Edit: bad solution, I know, because then it's a different density.
No, this is fine. This is essentially what we do in Turing wit the "robust" init-methods. But this is more of an issue with Turing rather than Bijectors, no?
EDIT: As in, it's fine to change the initialization procedure, but not the actual distribution, yeah.
Possibly also related: https://github.com/TuringLang/Bijectors.jl/issues/134
No, this is fine. This is essentially what we do in Turing wit the "robust" init-methods. But this is more of an issue with Turing rather than Bijectors, no?
Yeah, perhaps, though the real issue might be the numerical instability. If the "true" bijector exists and is really numerically stable, then it doesn't matter how it's initialized.

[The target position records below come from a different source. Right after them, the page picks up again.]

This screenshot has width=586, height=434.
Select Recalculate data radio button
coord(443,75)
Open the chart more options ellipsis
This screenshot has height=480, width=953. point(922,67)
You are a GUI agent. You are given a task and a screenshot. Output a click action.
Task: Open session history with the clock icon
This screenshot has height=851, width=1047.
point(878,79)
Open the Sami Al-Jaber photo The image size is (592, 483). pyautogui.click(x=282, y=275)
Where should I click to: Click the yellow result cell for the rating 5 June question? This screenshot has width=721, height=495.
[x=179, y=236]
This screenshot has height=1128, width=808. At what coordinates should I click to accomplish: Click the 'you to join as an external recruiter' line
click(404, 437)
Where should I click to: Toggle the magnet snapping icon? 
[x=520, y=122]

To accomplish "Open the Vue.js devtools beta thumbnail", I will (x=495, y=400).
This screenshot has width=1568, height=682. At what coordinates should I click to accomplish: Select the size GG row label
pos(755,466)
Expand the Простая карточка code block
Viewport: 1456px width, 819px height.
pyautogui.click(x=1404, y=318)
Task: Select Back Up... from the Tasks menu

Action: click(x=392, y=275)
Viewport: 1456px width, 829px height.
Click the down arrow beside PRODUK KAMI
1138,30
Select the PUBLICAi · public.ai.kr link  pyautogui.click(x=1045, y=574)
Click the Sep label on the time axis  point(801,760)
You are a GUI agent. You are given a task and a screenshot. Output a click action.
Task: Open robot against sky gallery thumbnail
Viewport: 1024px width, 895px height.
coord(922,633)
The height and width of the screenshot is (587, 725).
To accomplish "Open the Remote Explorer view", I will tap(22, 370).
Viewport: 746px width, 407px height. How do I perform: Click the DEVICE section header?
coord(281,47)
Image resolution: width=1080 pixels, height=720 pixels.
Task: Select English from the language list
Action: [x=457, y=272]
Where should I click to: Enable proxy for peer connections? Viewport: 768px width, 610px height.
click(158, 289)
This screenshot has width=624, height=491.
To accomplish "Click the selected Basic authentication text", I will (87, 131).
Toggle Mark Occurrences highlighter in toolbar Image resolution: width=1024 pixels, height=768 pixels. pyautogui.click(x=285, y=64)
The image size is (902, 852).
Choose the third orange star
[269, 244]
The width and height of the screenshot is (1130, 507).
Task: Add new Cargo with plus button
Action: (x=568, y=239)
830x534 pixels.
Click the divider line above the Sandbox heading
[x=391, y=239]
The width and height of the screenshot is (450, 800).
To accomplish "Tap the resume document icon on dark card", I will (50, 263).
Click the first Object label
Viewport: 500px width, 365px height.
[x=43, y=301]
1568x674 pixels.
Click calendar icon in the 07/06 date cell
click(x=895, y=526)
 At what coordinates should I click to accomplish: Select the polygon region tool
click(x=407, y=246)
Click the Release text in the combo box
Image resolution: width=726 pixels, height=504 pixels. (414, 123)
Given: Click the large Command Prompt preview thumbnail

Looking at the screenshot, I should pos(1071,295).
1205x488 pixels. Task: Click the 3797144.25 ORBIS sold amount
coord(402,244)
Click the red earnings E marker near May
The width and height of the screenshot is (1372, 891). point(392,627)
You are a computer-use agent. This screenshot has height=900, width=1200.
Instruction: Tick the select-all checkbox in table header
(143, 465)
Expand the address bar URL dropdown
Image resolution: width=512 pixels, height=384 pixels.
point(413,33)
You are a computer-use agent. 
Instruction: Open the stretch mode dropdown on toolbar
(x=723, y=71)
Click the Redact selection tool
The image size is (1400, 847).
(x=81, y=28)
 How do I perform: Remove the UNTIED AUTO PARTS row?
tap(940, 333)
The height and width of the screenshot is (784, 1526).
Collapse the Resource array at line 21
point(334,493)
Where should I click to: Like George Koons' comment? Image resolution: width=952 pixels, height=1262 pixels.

Just a data point that may be relevant to this issue - I noticed that LKJ seems to never work with NUTS (giving the above posdef error), but it does seems to work just fine with HMC. E.g.,
using Turing
@model function LKJ_demo(P)
y ~ LKJ(P, 1)
end
model = LKJ_demo(5)
m1 = sample(model, HMC(0.01, 20), MCMCThreads(), 1, 4) # Works
m2 = sample(model, NUTS(1, 0.65), MCMCThreads(), 1, 4) # Always fails
@bratslavia This is because NUTS has an adaptation phase where it will try out possibly "extreme" step-sizes, while HMC is using the fixed-step size of 0.01 that you provide. As a result, numerical issues are more likely to show up when using NUTS rather than HMC (unless you specify a very large step-size).
So what is the current suggested workaround, if any? Bratslavia's MWE is indeed perfectly indicative of what I have been experiencing, that, at least as long as using NUTS then probably, it is very likely to run into an error that will basically stop all sampling.